E a nossa economia?

Afonso Pola
Afonso Pola - FOTO: Daniel Carvalho/Mogi News

No final de março, o relatório divulgado pelo Banco Mundial previu que a economia brasileira fecharia o ano entre as dez piores da América Latina e Caribe. Apesar da previsão de um crescimento superior aos 3% para esse ano, isso é insuficiente para cobrir a queda do PIB de 4,1% registrada no ano passado.

Na opinião de José Silvestre, diretor-adjunto do Departamento Intersindical e Estudos Socioeconômicos (Dieese), o que motiva essa previsão pessimista é a péssima condução do governo Bolsonaro tanto na economia como na saúde.

A fragilidade da economia brasileira que nos acompanha já faz um bom tempo, encontra reforço na forma como o governo vem tratando, por exemplo, a questão orçamentária. A política de teto de gastos e austeridade fiscal não provoca bom efeito em um momento que precisaríamos de medidas para fazer frente aos problemas gerados pela crise sanitária.
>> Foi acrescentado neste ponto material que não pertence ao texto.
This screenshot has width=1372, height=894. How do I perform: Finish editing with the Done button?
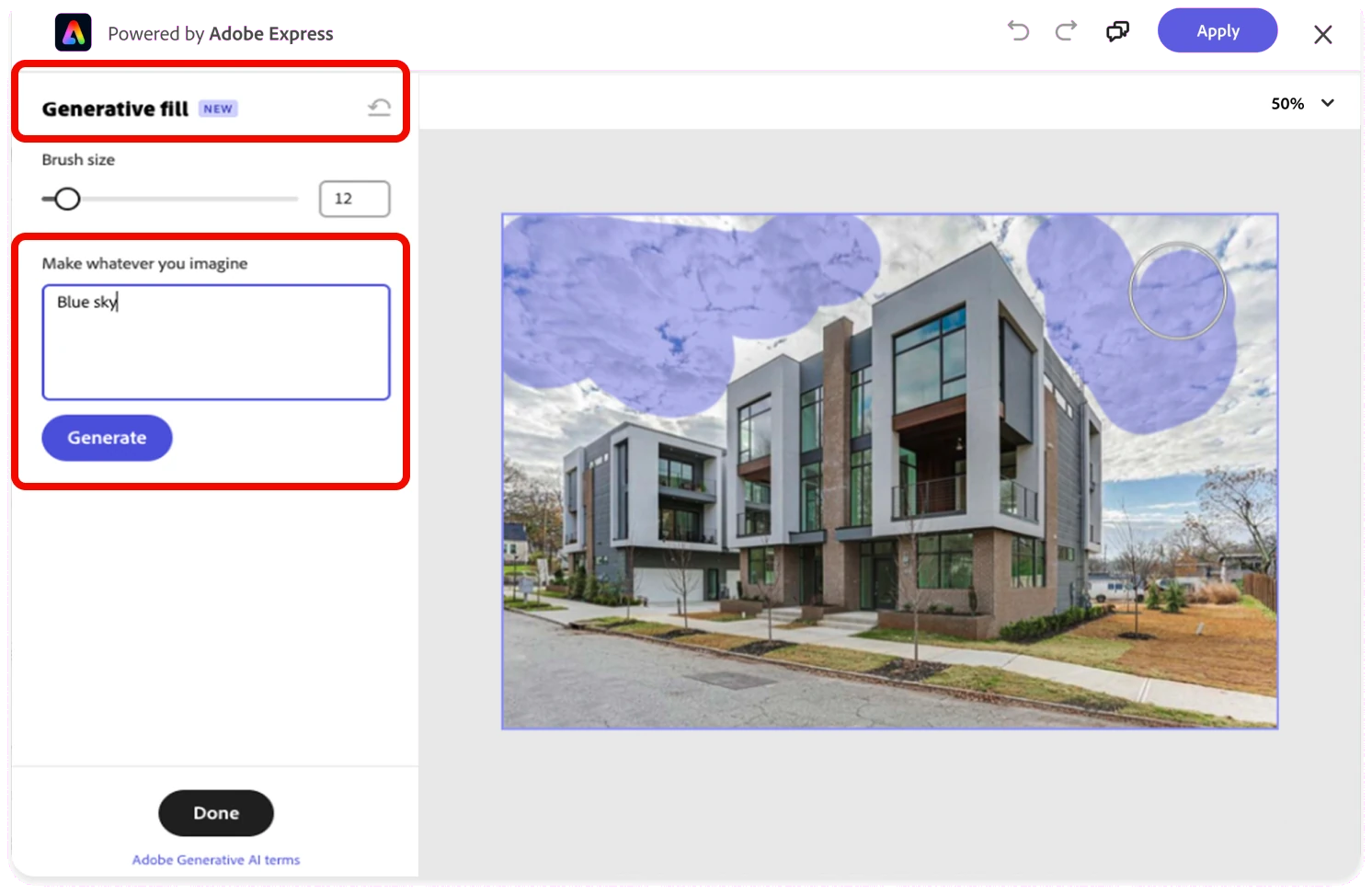[x=216, y=813]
A gestão Bolsonaro e Paulo Guedes gera travas que impedem a economia de deslanchar. São elas: baixo investimento, aumento do desemprego, auxílio emergencial muito aquém do necessário e ausência de estímulos fiscais para os pequenos negócios que são os que mais empregam.

Além da ausência de medidas econômicas que contribuam para a retomada do crescimento econômico mais intenso, outra questão também contribui para um cenário desanimador. Um dos pontos que o Banco Mundial leva em conta para projetar o desempenho das economias é o ritmo de vacinação nos países. No Brasil, o percentual de pessoas que já estão com imunização completa ainda está muito baixo, por conta da forma irresponsável que as vacinas foram tratadas pelo governo federal. Em 4 de julho tínhamos apenas 13,1% da população totalmente vacinados.

O percentual de imunização é fundamental para que as atividades econômicas voltem a um estado de normalidade. E, nesse aspecto, os outros países estão bem à frente.

Saúde e economia não apresentam interesses antagônicos. Ao contrário, essas duas coisas andam juntas e é isso que o Banco Mundial está falando. E isso é fato, os dados revelam isso.